It's the story of the century, the most baffling, bizarre, and beastly crime in anyone's memory. A beautiful, elegant, gentle, brilliant man, a theoretical mathematician, goes missing and is discovered three months later way back in the sticks in a horrifying pose. The town immediately goes into a panic. The local police travel in widening circles, scratching their heads and issuing cryptic statements. Many are convinced a serial killer is on the loose. Jim Hahn swears he saw FBI vans in town. Lisa Aschwege knows who did it. The gossipmongers jump aboard their gossamer machines. In a town where many do not lock their doors, we all begin locking our doors. And in spite of the fact that there are many here qualified to do so, including literature professors who teach up on the hill, NO ONE IS WRITING THE BOOK.
But apparently I'm wrong. For I'm sitting next to Floyd at the local bar. Floyd is a barfly in a brown cowboy suit who lives at a residential motel and tells everyone he's rich. Floyd is hard to get along with. Whether he's intentionally contrary, naturally cranky, or spoiled by wealth, I don't know him well enough to tell you. But (like everyone) he's fascinated with the mystery of the murdered math professor. He has a number of theories based upon the misinformation and hysterical tattle that has since congealed into the official story (the professor, it is said, was wrapped in barbed wire). He's wondering why his good friend and drinking companion, Loren Zimmerman, the crime professor at the college who tried to steal my wife, was taken off the case.

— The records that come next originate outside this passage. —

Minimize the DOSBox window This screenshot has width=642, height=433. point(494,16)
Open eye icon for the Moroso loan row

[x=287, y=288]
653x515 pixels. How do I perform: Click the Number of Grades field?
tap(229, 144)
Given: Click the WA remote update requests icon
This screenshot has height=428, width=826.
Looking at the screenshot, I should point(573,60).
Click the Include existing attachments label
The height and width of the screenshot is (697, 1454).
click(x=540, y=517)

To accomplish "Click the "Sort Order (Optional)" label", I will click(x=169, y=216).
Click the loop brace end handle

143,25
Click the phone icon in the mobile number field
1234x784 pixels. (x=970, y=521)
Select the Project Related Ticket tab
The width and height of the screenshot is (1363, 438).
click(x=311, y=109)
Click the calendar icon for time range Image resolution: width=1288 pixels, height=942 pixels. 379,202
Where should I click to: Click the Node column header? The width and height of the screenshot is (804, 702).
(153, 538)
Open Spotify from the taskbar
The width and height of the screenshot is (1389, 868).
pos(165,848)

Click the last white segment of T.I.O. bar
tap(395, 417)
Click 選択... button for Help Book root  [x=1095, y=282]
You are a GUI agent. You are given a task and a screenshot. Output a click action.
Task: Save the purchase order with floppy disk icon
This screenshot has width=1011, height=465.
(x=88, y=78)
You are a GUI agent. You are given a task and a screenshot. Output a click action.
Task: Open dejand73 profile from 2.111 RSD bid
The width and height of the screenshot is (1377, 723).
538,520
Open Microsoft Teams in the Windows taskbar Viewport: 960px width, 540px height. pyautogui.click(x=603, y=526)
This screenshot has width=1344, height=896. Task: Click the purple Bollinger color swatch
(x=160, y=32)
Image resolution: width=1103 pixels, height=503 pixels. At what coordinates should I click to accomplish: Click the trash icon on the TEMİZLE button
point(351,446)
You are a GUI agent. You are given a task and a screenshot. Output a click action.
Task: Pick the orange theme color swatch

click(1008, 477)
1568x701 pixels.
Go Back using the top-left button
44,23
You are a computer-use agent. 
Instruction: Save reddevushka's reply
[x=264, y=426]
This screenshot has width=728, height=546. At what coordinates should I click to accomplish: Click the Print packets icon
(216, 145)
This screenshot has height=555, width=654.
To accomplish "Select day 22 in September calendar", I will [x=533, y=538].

I explain to Floyd that Mr. Z. was never asked to investigate the case, that he had no authority to take it over, that every law enforcement officer involved resented his intervention. I tell Floyd that Mr. Z. had been threatened with jail time if he didn't back out. Floyd wants to know how I know so much. I tell him that you can't help but get an earful of a story like this in a small town such as ours.
"You know," he tells me, leaning in confidentially, "I've heard that someone is writing a book about all this." I order another beer and begin to worry. So someone at last is writing a book. I have a rival.
When I leave the bar I am in a funk, wondering if this book that someone else is writing will be as good or better than mine. Only later do I discover that Floyd was talking about me.